The ability to generate tension will make you globally stronger. You'll make bigger lifts without spending significant time on mass building efforts.

Three-by-three rep schemes and working one-rep maxes will aid your recruitment skills, because they require significant tension generation for any amount of success. As you practice the heavier lifts (deadlift, squat variations, clean and jerk), you'll find new ways to generate strength from your existing muscle base. Tension will become second nature.

If you'd like to work on tension generation or any other skill in person, just drop me a line. I'm happy to help. Mandla is a veritable expert on the topic--you can contact him via his website or through me.

Go faster!

Picture from the back lever tutorial on beastskills.com. There is a lot of great information on performing various gymnastic skills at this site--check it out.

8 Comments:

Anonymous Anonymous said...

Great article, Jon. How long were you practicing and what's next?

Toby

7/31/2006 08:52:00 PM  
Blogger Jonathan Gilson said...

Hey guys,
I've enabled a feature on the website called comment moderation. When you post, your comments won't appear on the site immediately. Not to worry--they'll be up shortly thereafter.

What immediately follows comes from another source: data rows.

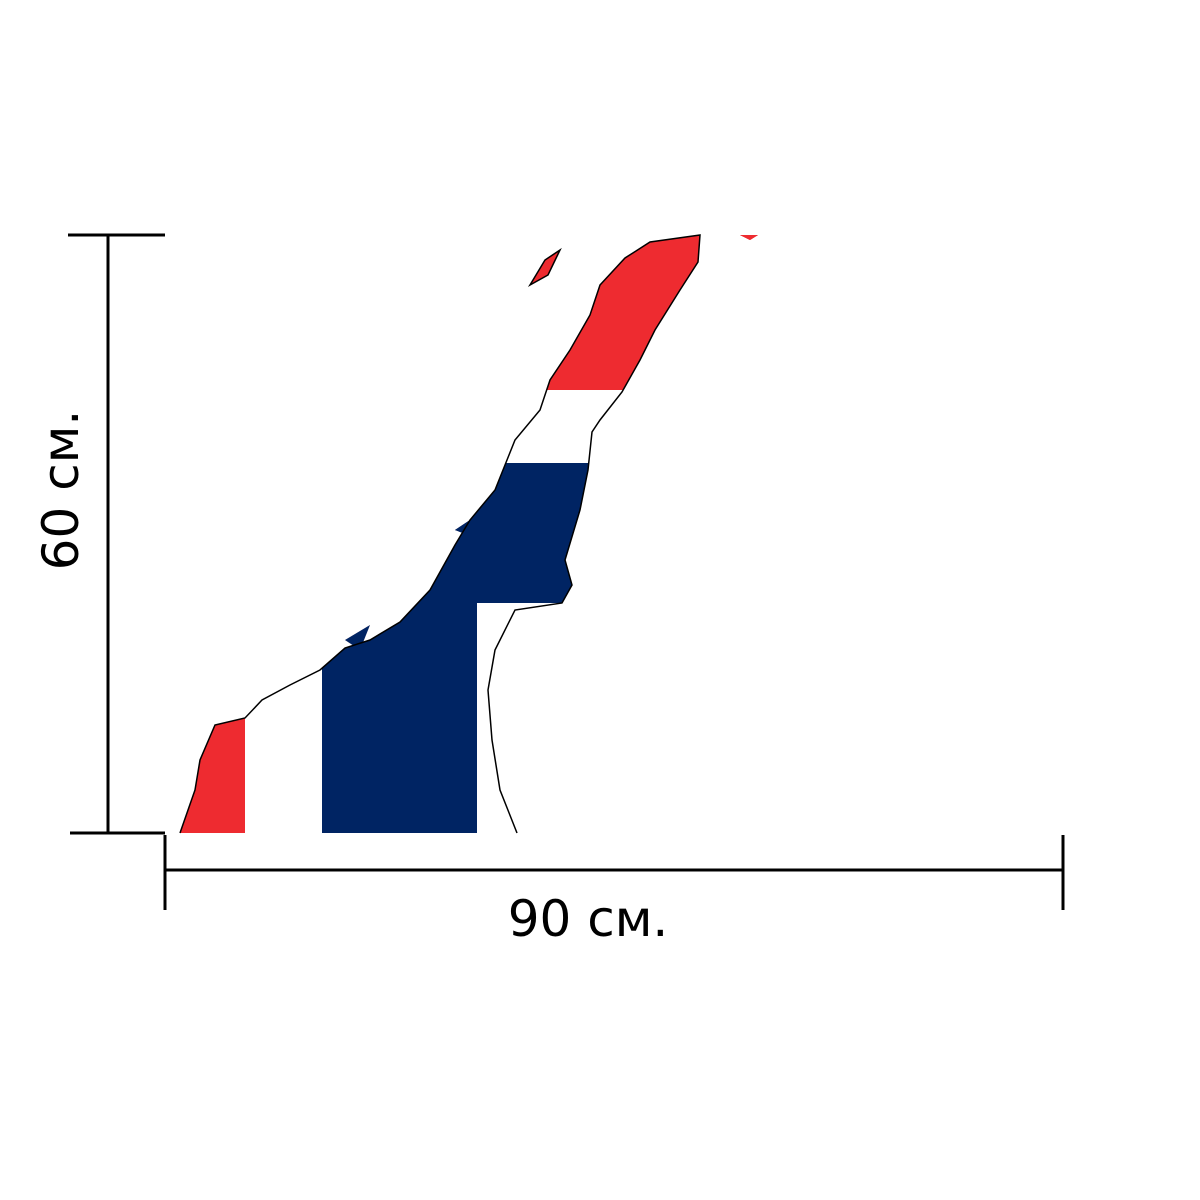 This screenshot has width=1200, height=1200. I want to click on height-label: 60 см., so click(61, 490).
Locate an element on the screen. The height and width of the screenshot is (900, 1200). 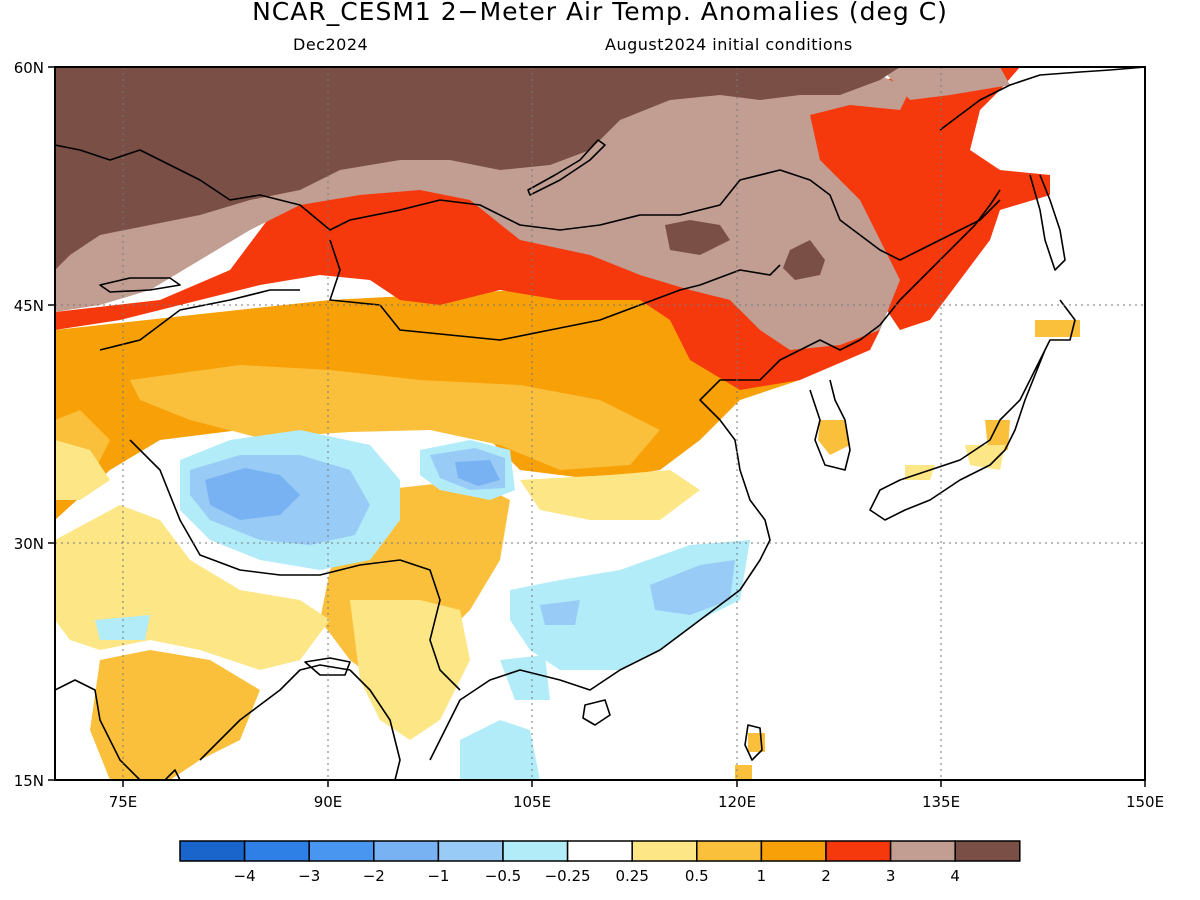
initial-conditions-label: August2024 initial conditions is located at coordinates (729, 44).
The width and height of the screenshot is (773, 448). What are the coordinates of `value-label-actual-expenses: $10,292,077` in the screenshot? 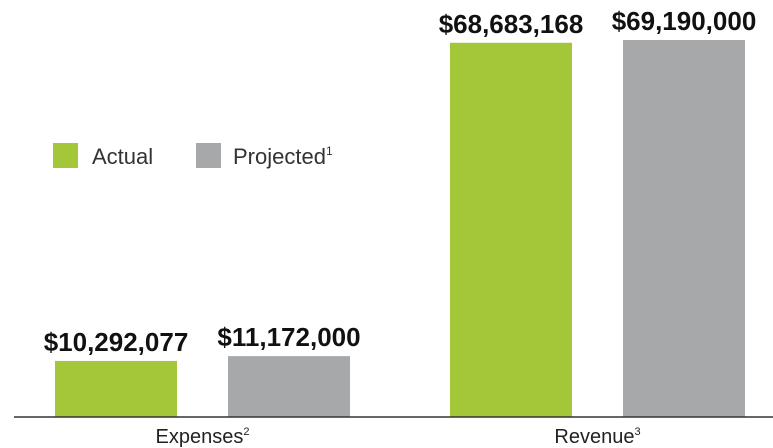 It's located at (116, 342).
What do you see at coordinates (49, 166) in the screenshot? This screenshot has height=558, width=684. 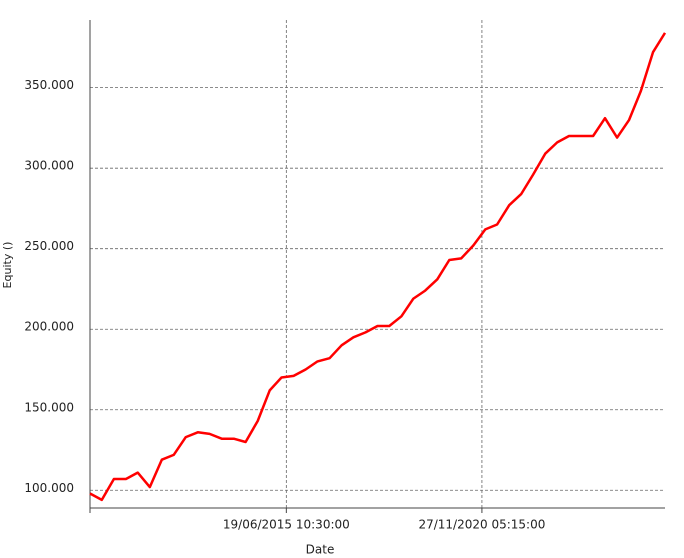 I see `y-tick-label: 300.000` at bounding box center [49, 166].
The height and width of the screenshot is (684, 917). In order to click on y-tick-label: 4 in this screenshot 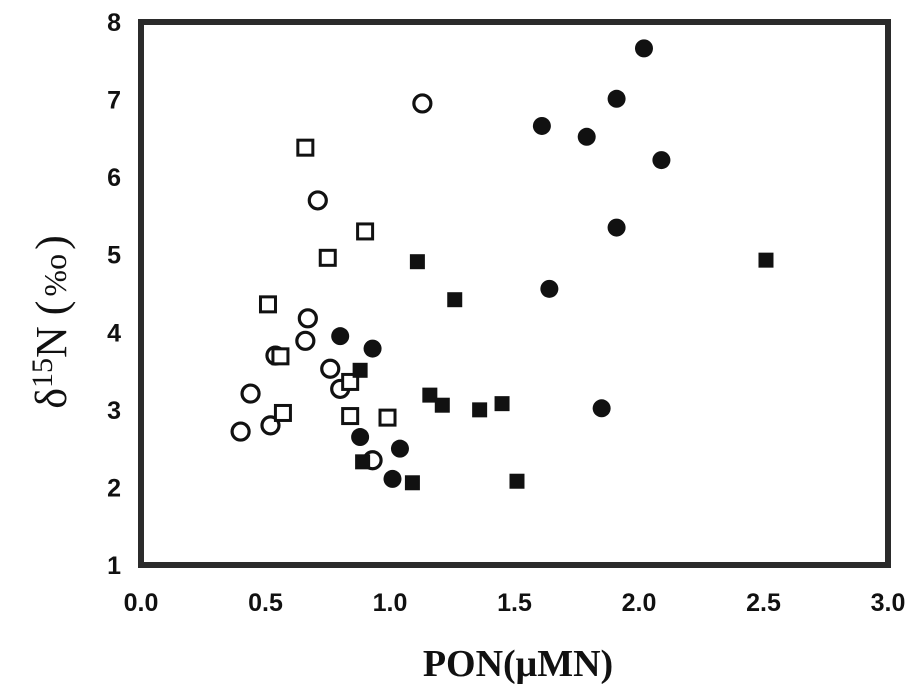, I will do `click(114, 333)`.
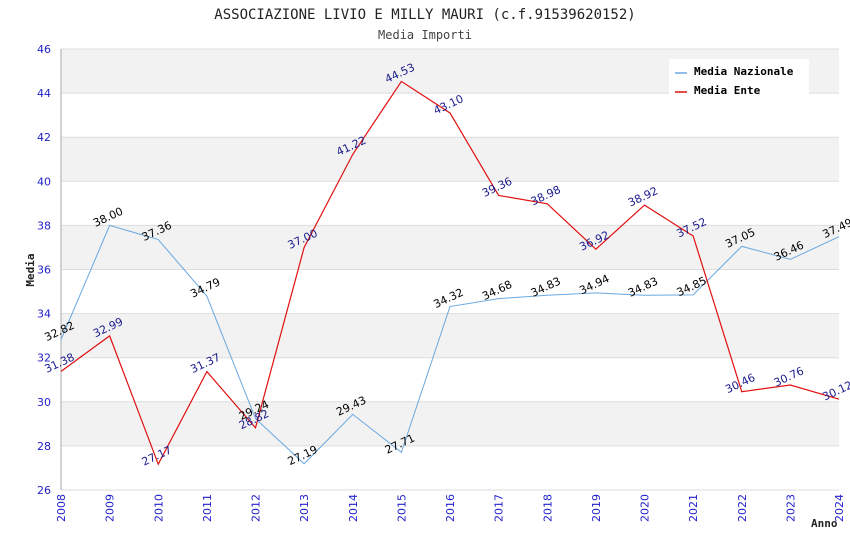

Please continue to post as you usually would. Thanks for all the support!

8/01/2006 01:44:00 PM  
Blogger Jonathan Gilson said...

Toby,
According to Beast Skills, the back lever is merely a level A move. Gymnastics skills are rated A through E, with A being the easiest. The muscleup is also included in this category.

I'd really like to get a muscleup--it's eluded me so far. After that, who knows?

I think we need to spend more time doing ring work. Perhaps next Sunday...

8/01/2006 01:48:00 PM  
Blogger Tara Picardy said...

Jon-

Worked on the back lever last night. I got one done on the rings. Then tried it at home again on the bar... much harder in the doorway with the bar! Great job!

8/01/2006 04:59:00 PM  
Anonymous Anonymous said...

a muscle up and back lever are only As?! What are Es?
Sam

8/01/2006 06:08:00 PM  
Blogger Jonathan Gilson said...

Tara,
I'll try it on the bar and let you know how it goes...

Sammy,
I looked all over the place. Evidently, skill ratings are contained in the FIG Table of Elements, which doesn't seem to exist anywhere on the web. I did find some interesting stuff at USA Gymnastics, including a tutorial on ring handstands!

I've tried them--they're scary.

USA Gymnastics

8/01/2006 07:46:00 PM  
Blogger Jonathan Gilson said...

Tara,
This is the closest I came to horizontal. It's much harder on the bar...

Picture

8/02/2006 12:40:00 AM  
Blogger Tara Picardy said...

Definitely close enough for me! Nice job. Nice shorts!